Frequently Asked Questions
What is a good profit margin on a trucking load?
A healthy profit margin for owner-operators is 30% to 50% after all variable costs. Margins below 20% are thin and leave little room for unexpected expenses. Top operators consistently hit 40%+ by being selective with loads.
How much should I budget for cost per mile?

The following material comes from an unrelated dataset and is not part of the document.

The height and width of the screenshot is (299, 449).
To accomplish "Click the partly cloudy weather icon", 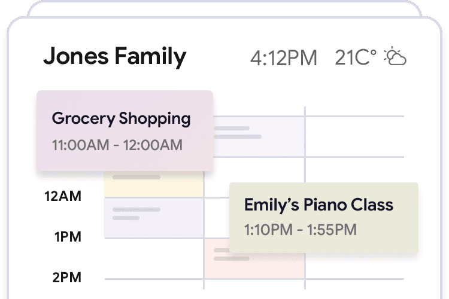I will (395, 56).
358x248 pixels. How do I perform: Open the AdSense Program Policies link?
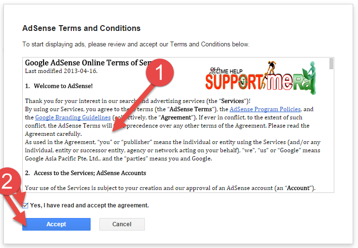[265, 109]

The national average total cost per mile for owner-operators is roughly $1.10 to $1.80 depending on equipment age, fuel prices, and insurance costs. New trucks with payments run higher; paid-off trucks can operate under $1.20/mile.
Should I include truck payment in cost per mile?
Yes. Your truck payment, insurance, permits, and all fixed costs should be divided by your monthly miles to get a true cost per mile. This calculator's 'other cost per mile' field is where you include these.
How do I account for detention time?
Estimate your hourly cost (typically $50-$75/hour for an owner-operator) and add expected detention hours to your load cost. If a shipper consistently causes 4 hours of detention, that is $200-$300 off your profit.
What deadhead percentage is acceptable?
Industry average deadhead is around 12-15% of total miles. Anything over 20% significantly eats into profits. Plan return loads or use load boards to minimize empty miles between hauls.